■ PROVIDED ENTRIES:
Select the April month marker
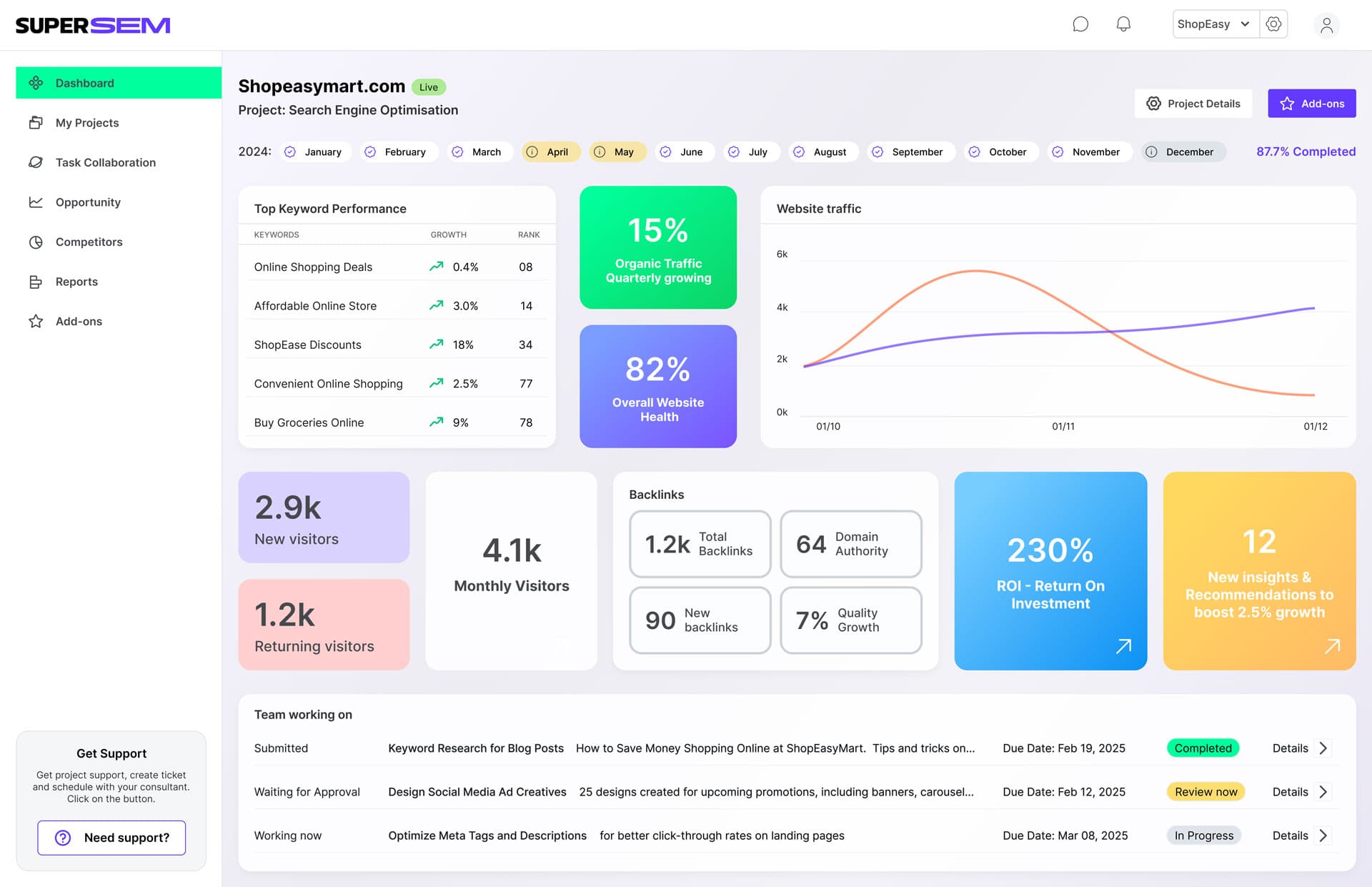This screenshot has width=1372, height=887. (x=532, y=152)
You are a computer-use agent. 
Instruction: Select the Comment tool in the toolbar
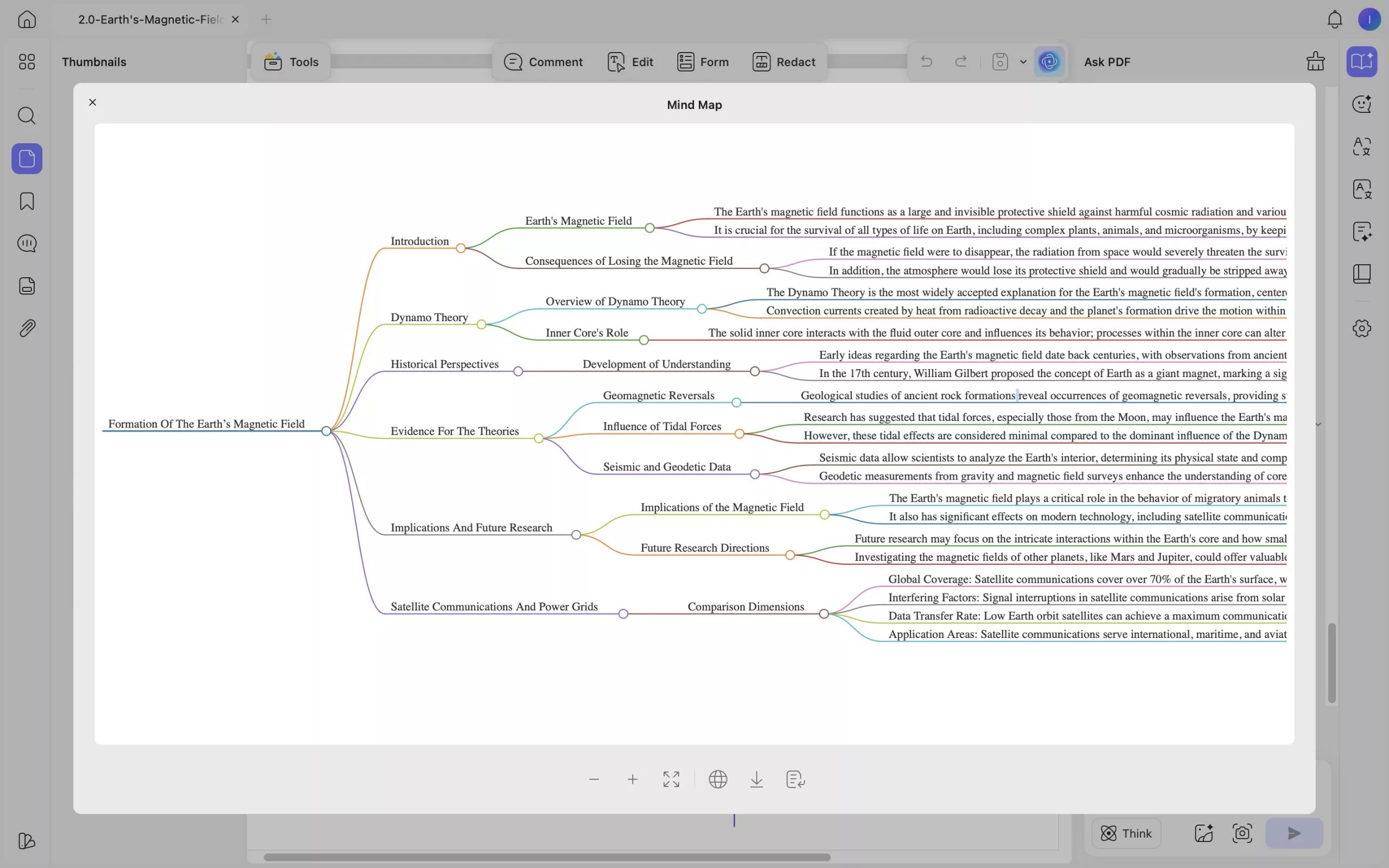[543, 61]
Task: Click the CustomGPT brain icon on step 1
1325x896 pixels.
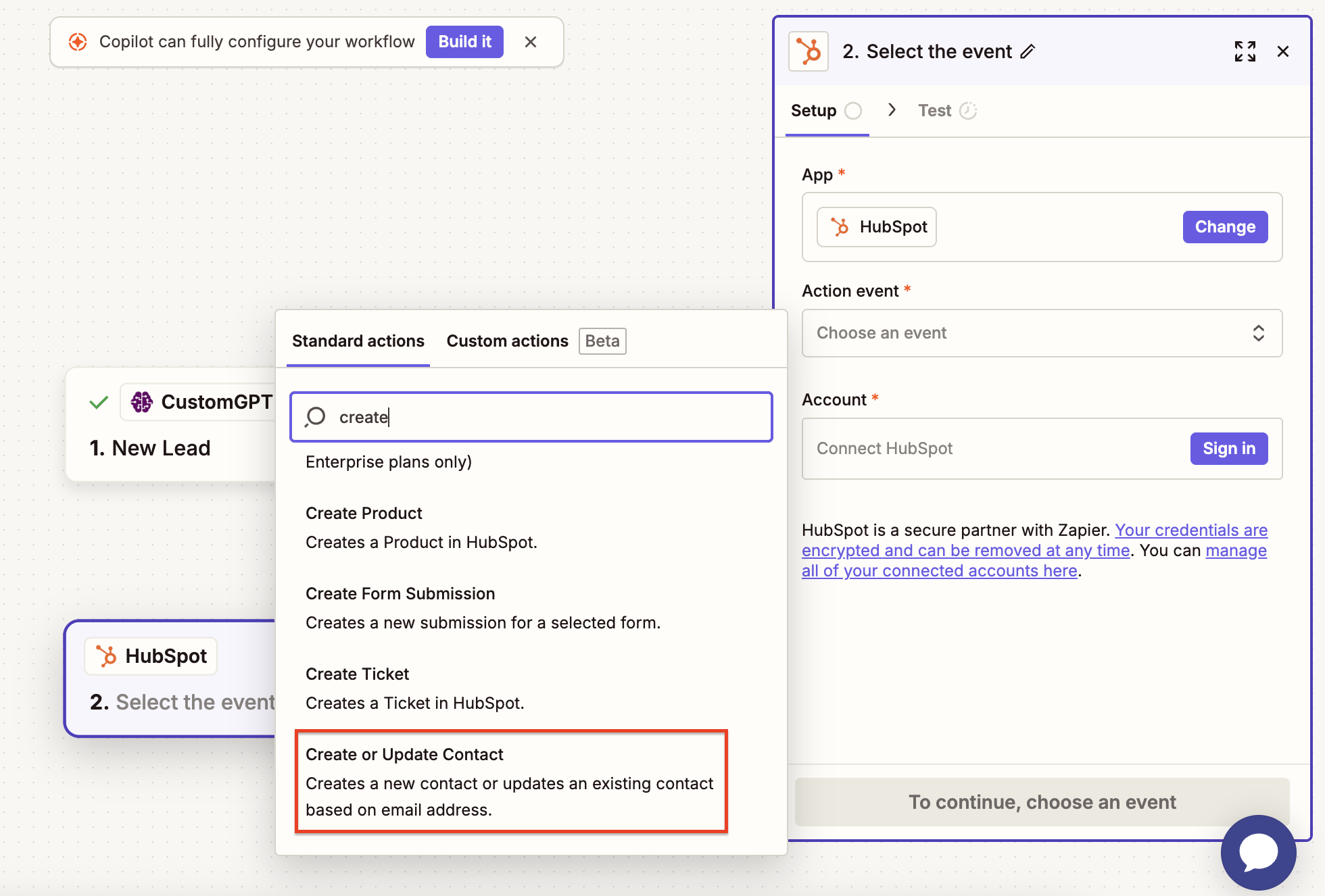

■ WHAT YOU NEED TO DO: Write out every entry above exactly, minus the pictures.

■ ANSWER SECTION:
Select the April month marker
This screenshot has width=1372, height=887. (x=532, y=152)
You are a computer-use agent. 
Instruction: Select the Comment tool in the toolbar
[543, 61]
Task: Click the CustomGPT brain icon on step 1
1325x896 pixels.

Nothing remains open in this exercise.